DIRECTIONS FOR THIS TASK:
Using the entries below, restate word for word only the lines from the one with "You are a computer-use agent. This" to the final line, leaving the pictures out.

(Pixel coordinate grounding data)
○ ○ ○ ○ ○ ○ ○

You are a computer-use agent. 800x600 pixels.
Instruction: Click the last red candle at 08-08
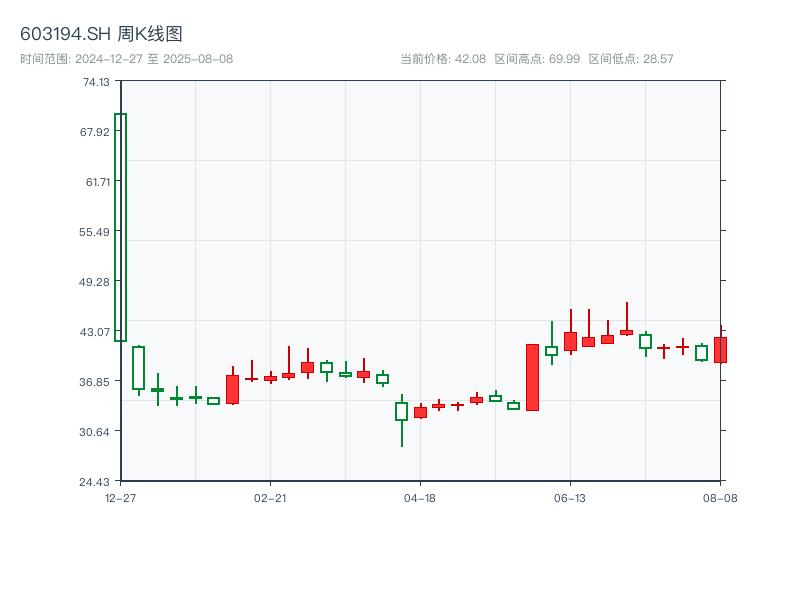720,350
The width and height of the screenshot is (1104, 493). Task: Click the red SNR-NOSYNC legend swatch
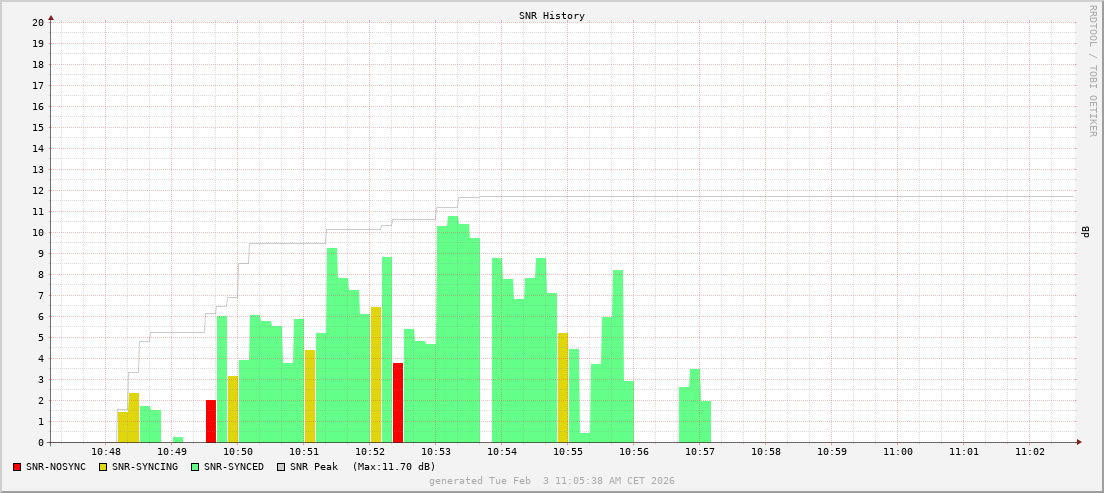[17, 467]
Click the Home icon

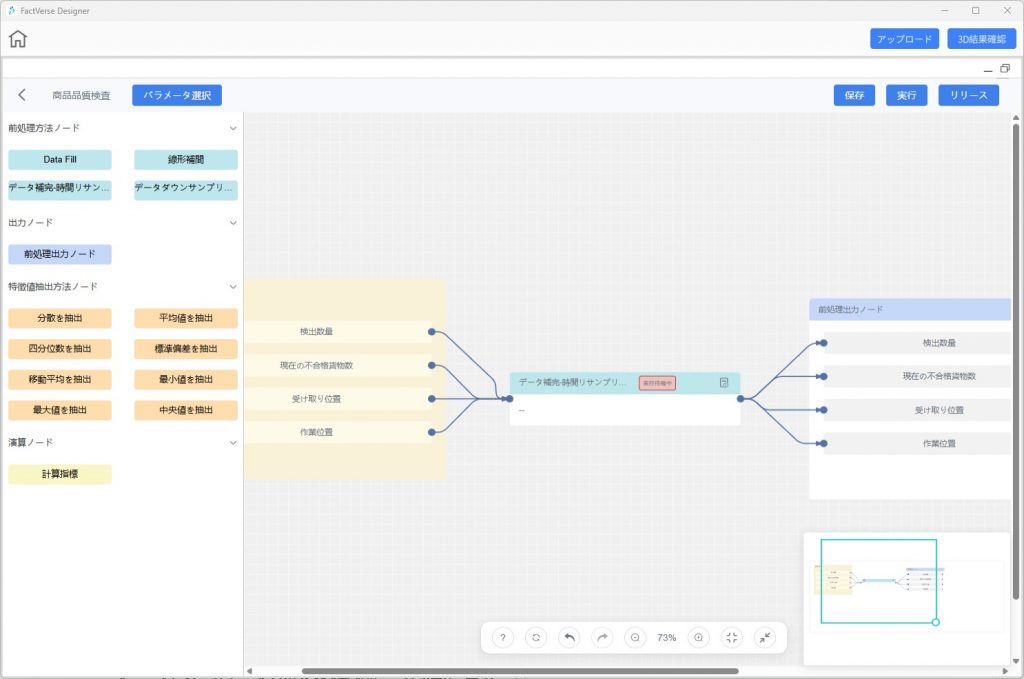(x=18, y=39)
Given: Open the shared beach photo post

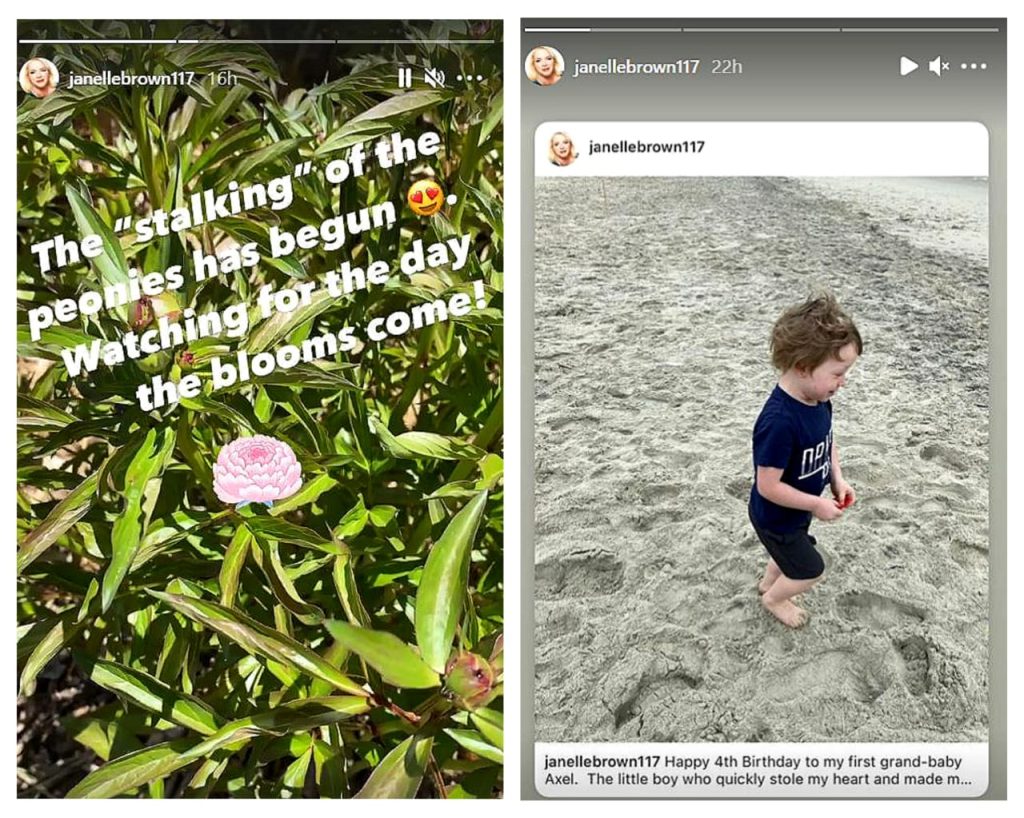Looking at the screenshot, I should [761, 459].
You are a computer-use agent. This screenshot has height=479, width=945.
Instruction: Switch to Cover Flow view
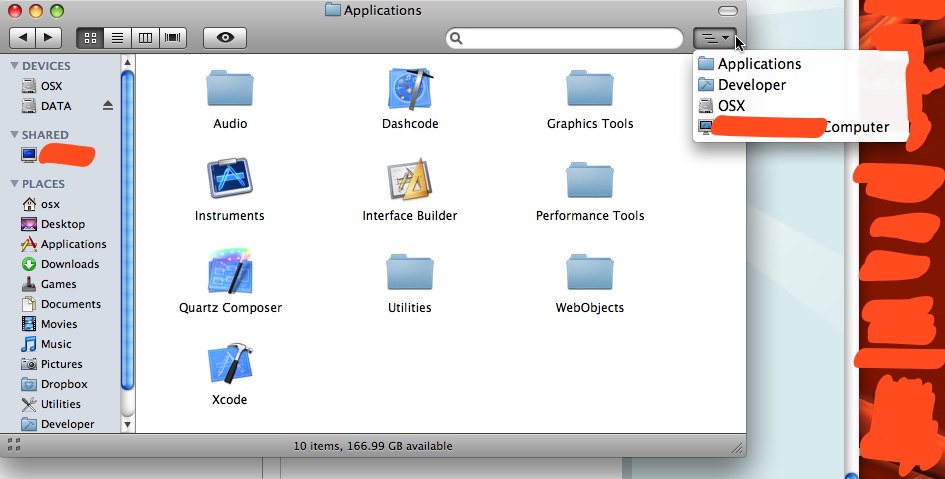[x=173, y=38]
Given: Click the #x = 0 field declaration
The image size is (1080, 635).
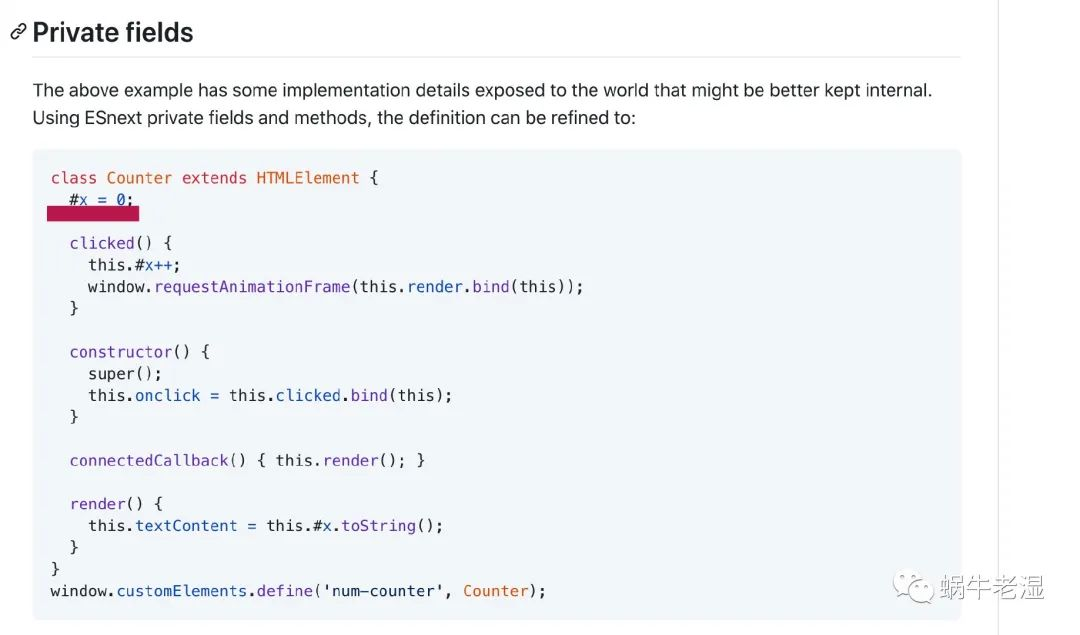Looking at the screenshot, I should [x=100, y=200].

○ ○ ○ ○ ○ ○ ○

RESPONSE TO THE TASK:
You are a computer-use agent. This screenshot has height=479, width=945.
Instruction: Switch to Cover Flow view
[x=173, y=38]
Given: Click the #x = 0 field declaration
The image size is (1080, 635).
Looking at the screenshot, I should [x=100, y=200].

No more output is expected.